Scuola

Svezia, a scuola più libri e meno pc. Gli esperti italiani: “L’infanzia non sia sopraffatta dalla tecnologia”

L’inizio dell’anno scolastico in Svezia parte con una novità: sui banchi gli studenti hanno trovato i sussidiari al posto dei tablet che avevano usato fino a qualche mese fa. La scelta è della nuovo ministro dell’Istruzione, Carlotta Edholm, alla luce dei dati Pirls (Progress in International Reading Literacy Study) del 2021 che hanno mostrato la diminuzione della capacità di lettura degli allievi svedesi passando da 555 punti nel 2016 a 544 punti.

Nello scorso mese di marzo – secondo quanto riporta “Il Post” – il nuovo governo aveva stanziato 685 milioni di corone (circa 60 milioni di euro) per l’acquisto di libri cartacei per le scuole e annunciato che un altro miliardo di corone (circa 85 milioni di euro) sarebbe stato speso fra il 2024 e il 2025 per riportare libri stampati all’interno degli istituti. Non solo. Edholm ha già in testa di attuare una vera e propria eliminazione dei device nelle classi di bambini sotto ai sei anni.

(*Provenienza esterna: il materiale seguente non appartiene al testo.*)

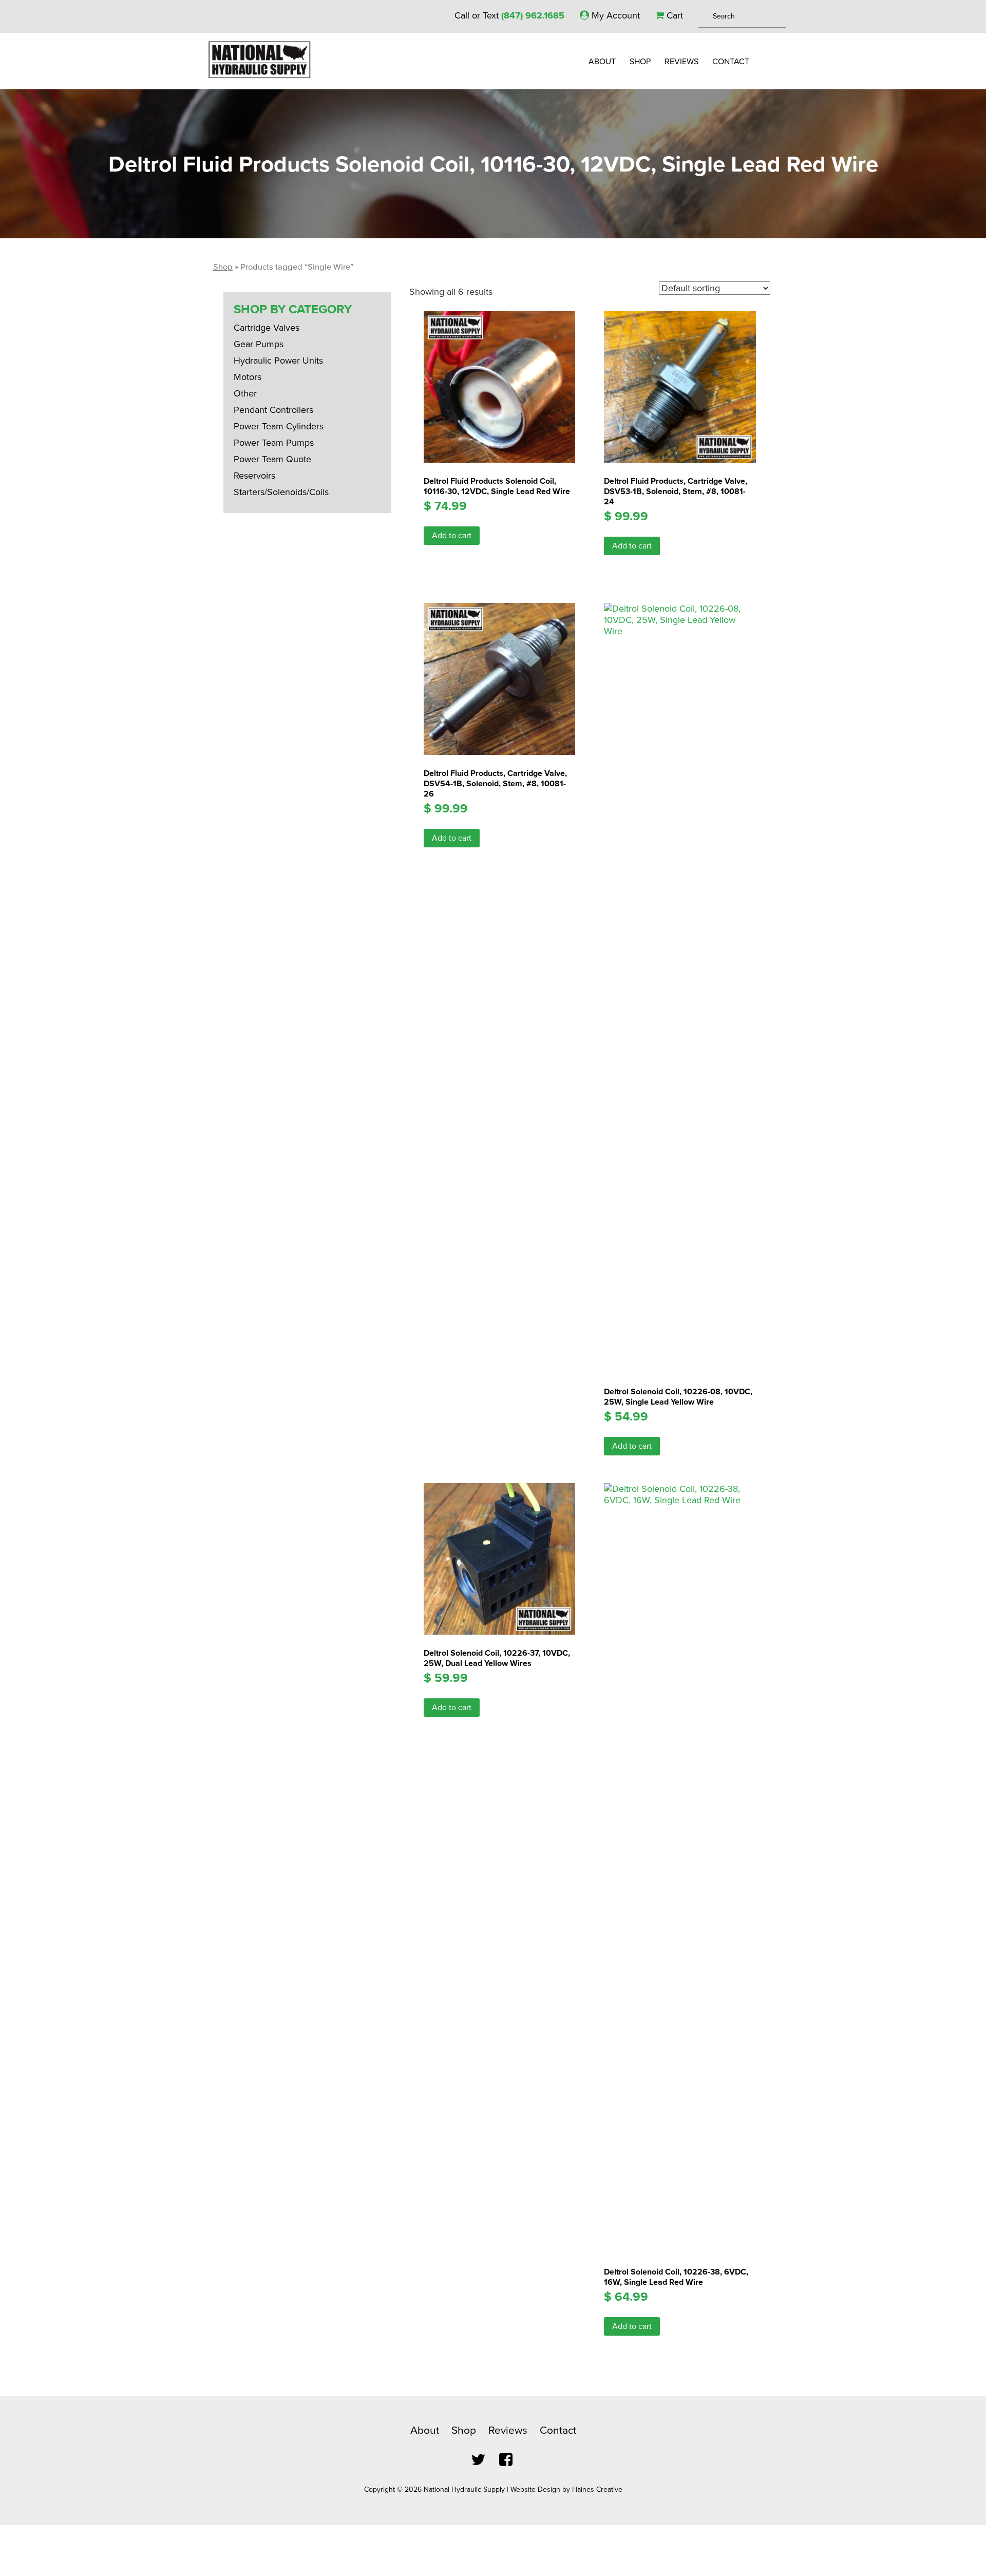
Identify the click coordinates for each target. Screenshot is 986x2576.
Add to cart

Una vera e propria rivoluzione. “Gli studenti svedesi hanno bisogno di più libri di testo e di meno computer”, ha detto il ministro. Una posizione, quella della politica in carica da undici mesi nella coalizione di centrodestra, condivisa da tutti i maggiori esperti italiani che si occupano di pedagogia e di tecnologia. Nessuno punta il dito contro l’appello della Edholm ma c’è chi considera possa essere “una lezione valida anche per l’Italia”.

Gli esperti, infatti, concordano nel dire che siano necessari entrambi gli strumenti, il libro e il digitale. Alberto Oliverio, medico e biologo italiano, fra i maggiori studiosi di psicobiologia e neuroscienze, non ha dubbi: “Quanto più precoce è l’uso dei device tanto più hanno difficoltà nel prestare attenzione. Quei ragazzi che, al contrario, hanno usano più tardi il computer ne risentono meno. Tutto il mondo in cui sono immersi è accelerato, penso persino agli spot televisivi. Iniziare a scrivere con carta e penna esercitando la motricità, l’attenzione è una strategia migliore del pigiare le dita su una tastiera”.

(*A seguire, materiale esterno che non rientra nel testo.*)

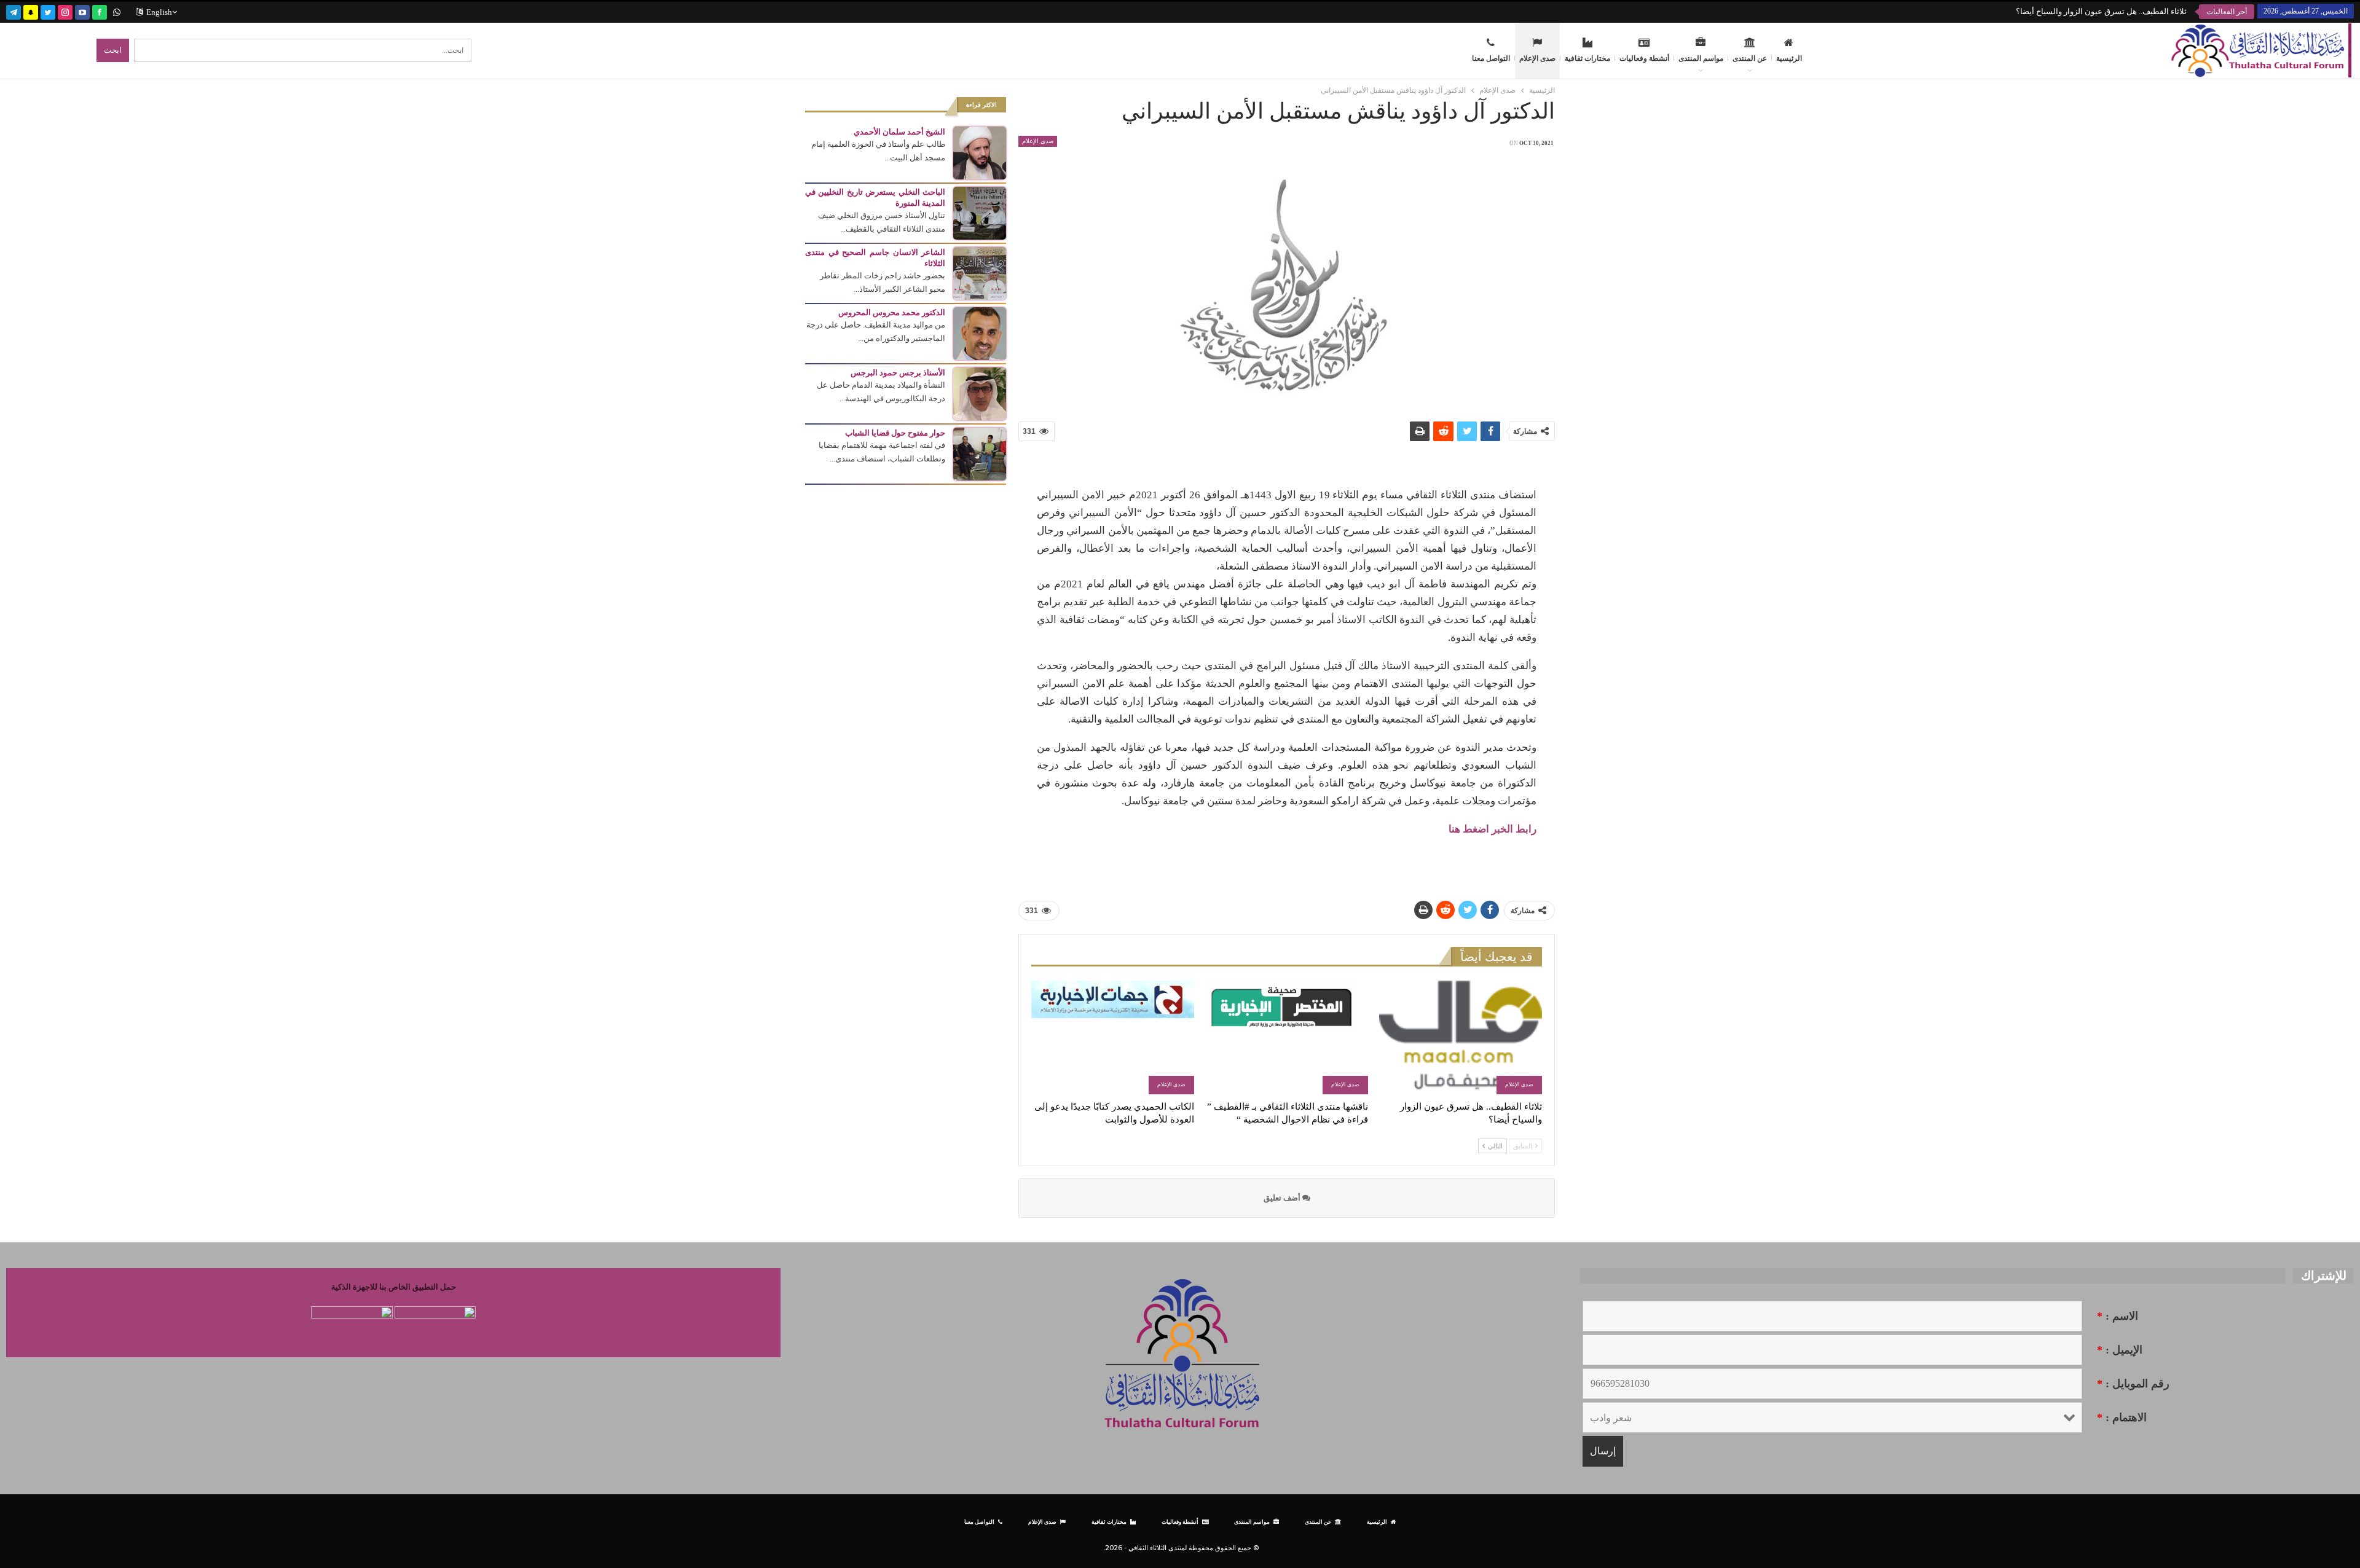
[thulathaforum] (99, 11)
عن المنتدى (1750, 58)
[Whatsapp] (116, 11)
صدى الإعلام (1537, 58)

Oliverio, fa riferimento non solo al dato svedese: “E’ appena uscita una ricerca americana che concorda sui rischi dell’uso precoce del digitale. Non servono allarmismi: è chiaro che tutti useranno ChatGpt ma c’è un’età per iniziare ogni cosa. L’infanzia non deve essere sopraffatta dalla tecnologia”. D’altro canto in Svezia le affermazioni di Edholm sono supportate anche dagli studi del Karolinska Institutet che affermano come gli strumenti digitali possono compromettere l’apprendimento degli studenti, suggerendo un ritorno a metodi d’insegnamento tradizionali e affidabili.

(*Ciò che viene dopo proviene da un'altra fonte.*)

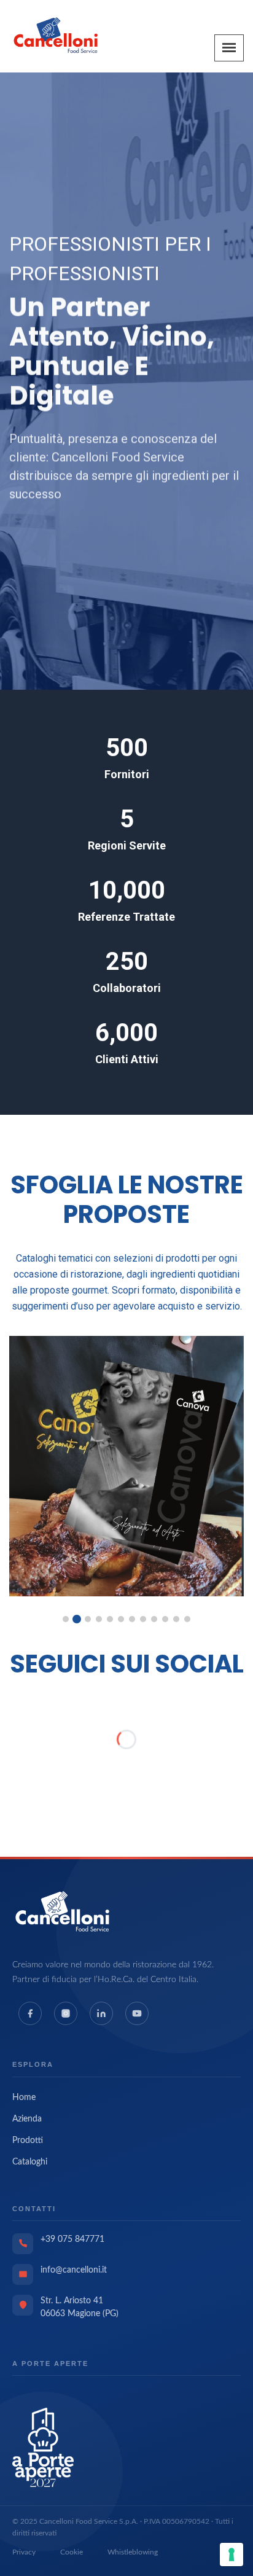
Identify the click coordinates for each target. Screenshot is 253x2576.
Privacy (24, 2552)
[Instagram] (65, 2013)
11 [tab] (176, 1619)
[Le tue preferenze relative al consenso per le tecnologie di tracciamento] (231, 2554)
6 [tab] (121, 1619)
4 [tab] (99, 1619)
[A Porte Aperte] (43, 2447)
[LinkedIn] (101, 2013)
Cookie (71, 2552)
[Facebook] (30, 2013)
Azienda (27, 2119)
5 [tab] (110, 1619)
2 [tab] (76, 1619)
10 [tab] (165, 1619)
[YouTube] (137, 2013)
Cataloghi (29, 2162)
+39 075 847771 (72, 2239)
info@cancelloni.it (74, 2270)
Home (24, 2097)
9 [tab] (154, 1619)
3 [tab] (88, 1619)
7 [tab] (132, 1619)
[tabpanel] (126, 1466)
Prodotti (27, 2140)
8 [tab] (143, 1619)
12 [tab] (187, 1619)
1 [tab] (66, 1619)
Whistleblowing (132, 2552)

“Dopo l’ubriacatura per cui tutto doveva essere digitale – spiega al “Fatto Quotidiano.itRaffaele Mantegazza, insegnante di Scienze pedagogiche al Dipartimento di Medicina e Chirurgia dell’Università di Milano- Bicocca – si tratta di non escludere nulla, di non buttare via le competenze 2.0 ma di proporre anche altre strade. A scuola provino anche a scrivere a mano, a prendere appunti”.

Mantegazza dal suo fronte sa come alcune competenze della lettura e della scrittura non vengano date dall’uso digitale: “La logica dello scroll, porta ad una perdita di approfondimento. Oggi un video di trenta secondi è lungo. E’ assurdo. Ecco perché abbiamo bisogno anche della pagina del libro che permette di andare più in profondità”.

A studiare il fenomeno da sempre è anche Paolo Ferri, docente di tecnologie didattiche e teoria e tecnica dei nuovi media all‘Università Bicocca di Milano, che ci invita a leggere il caso Svezia nella chiave proposta da Maryanne Wolf in “Proust e il calamaro. Storia e scienza del cervello che legge”: “L’autrice di questo testo sostiene che sia necessaria sia la lettura digitale sia quella analogica. La costruzione dello spazio interiore è diversa a seconda dello strumento che usi. Dopo il bagno digitale si tratta di capirne vantaggi e svantaggi. Non illudiamoci: per arrivare a processare informazioni più veloci bisogna avere avuto un’alfabetizzazione testuale. Se il cellulare diventa il principale strumento di accesso alle informazioni è chiaro che siamo di fronte ad una catastrofe educativa”.